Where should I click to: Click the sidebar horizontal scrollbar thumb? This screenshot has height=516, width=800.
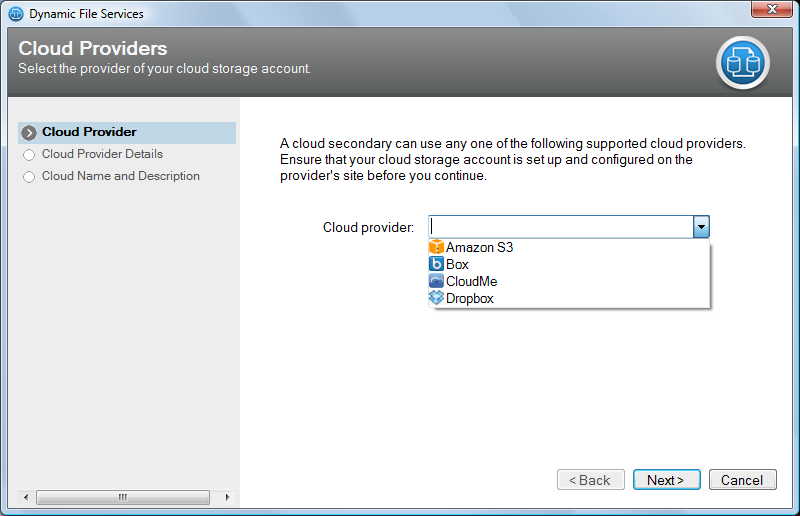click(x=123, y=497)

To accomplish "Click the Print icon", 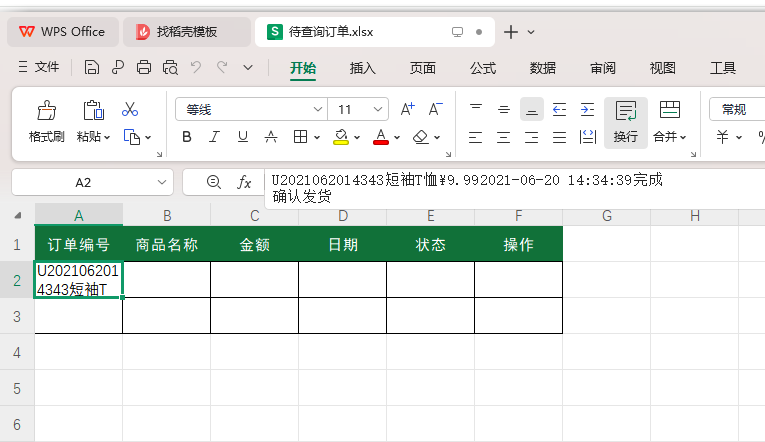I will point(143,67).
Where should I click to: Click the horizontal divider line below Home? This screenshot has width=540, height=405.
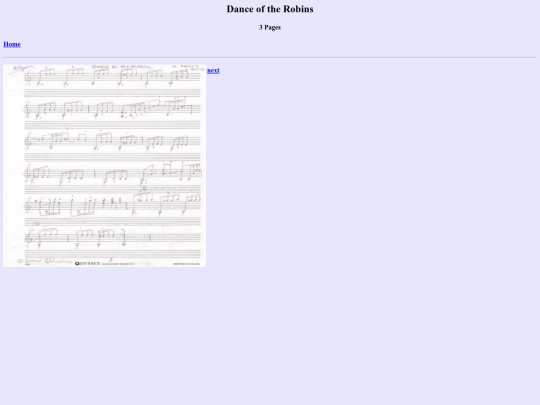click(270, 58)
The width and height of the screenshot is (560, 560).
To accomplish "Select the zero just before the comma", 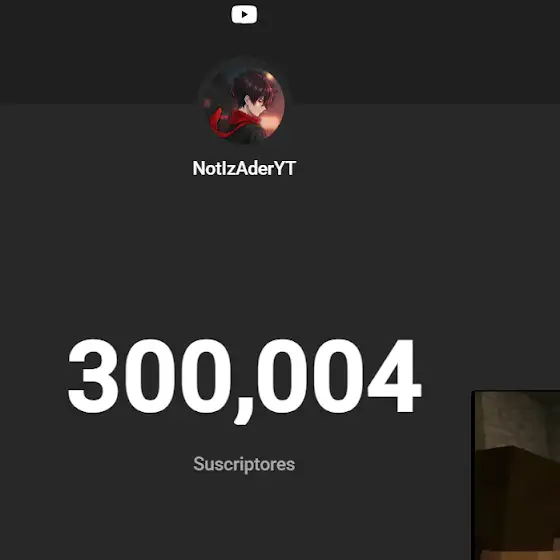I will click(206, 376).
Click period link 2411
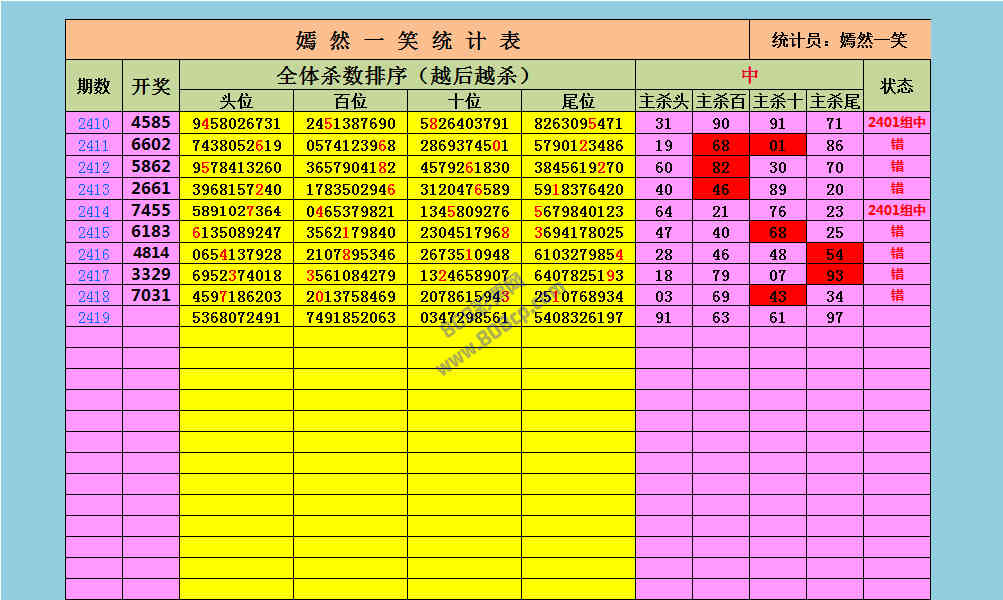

....

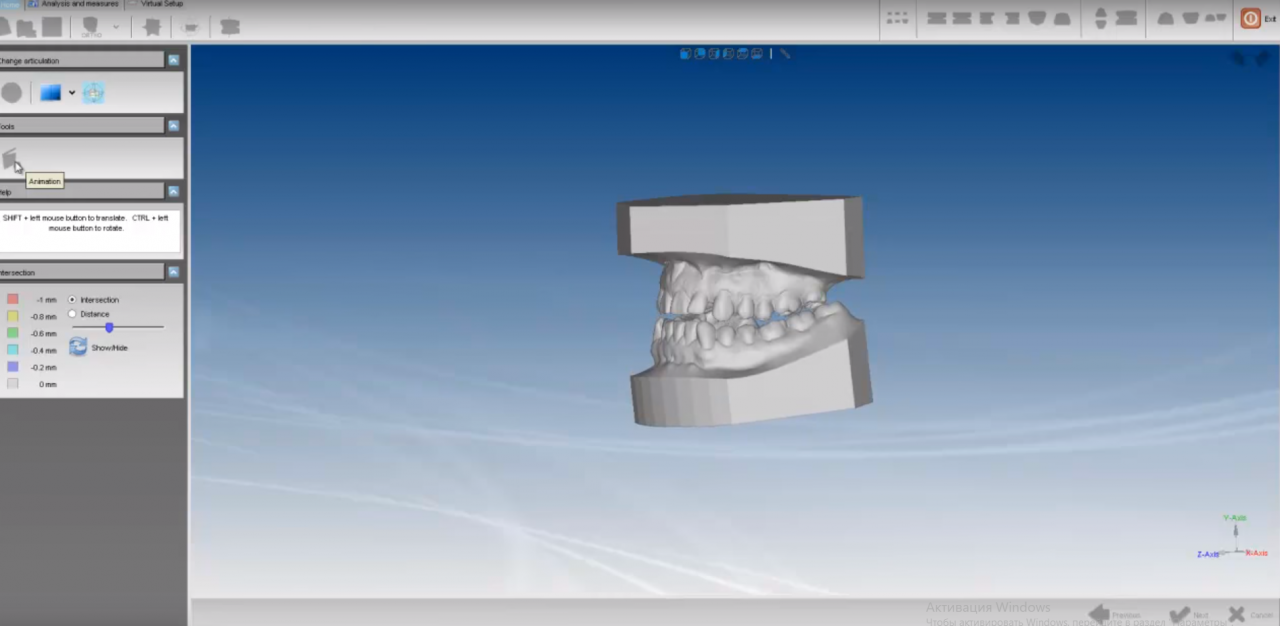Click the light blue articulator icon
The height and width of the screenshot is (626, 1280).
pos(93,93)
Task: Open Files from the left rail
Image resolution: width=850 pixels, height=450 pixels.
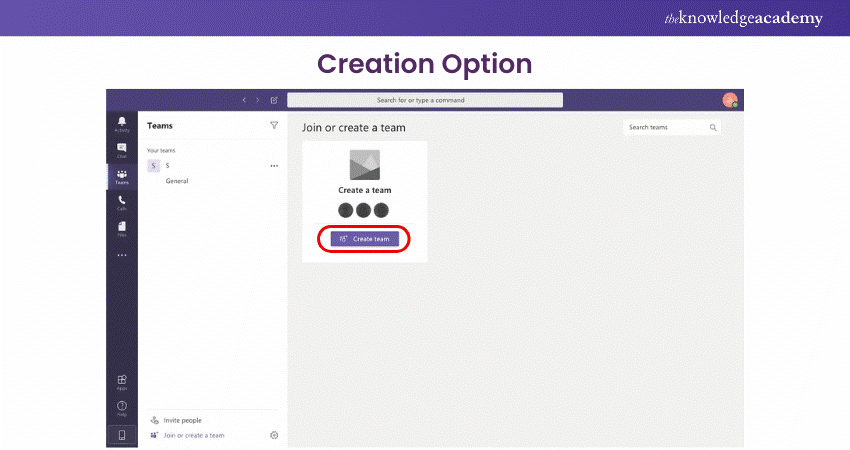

....

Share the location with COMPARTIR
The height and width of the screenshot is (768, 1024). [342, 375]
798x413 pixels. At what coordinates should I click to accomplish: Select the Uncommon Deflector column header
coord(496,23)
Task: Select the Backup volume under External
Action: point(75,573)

....

- **PROBLEM STATEMENT**
Give again exactly, and only, the lines above starting at the one with "Task: Open Files from the left rail" and ending at the one with "Image resolution: width=850".

- **WRITTEN REPLY**
Task: Open Files from the left rail
Image resolution: width=850 pixels, height=450 pixels.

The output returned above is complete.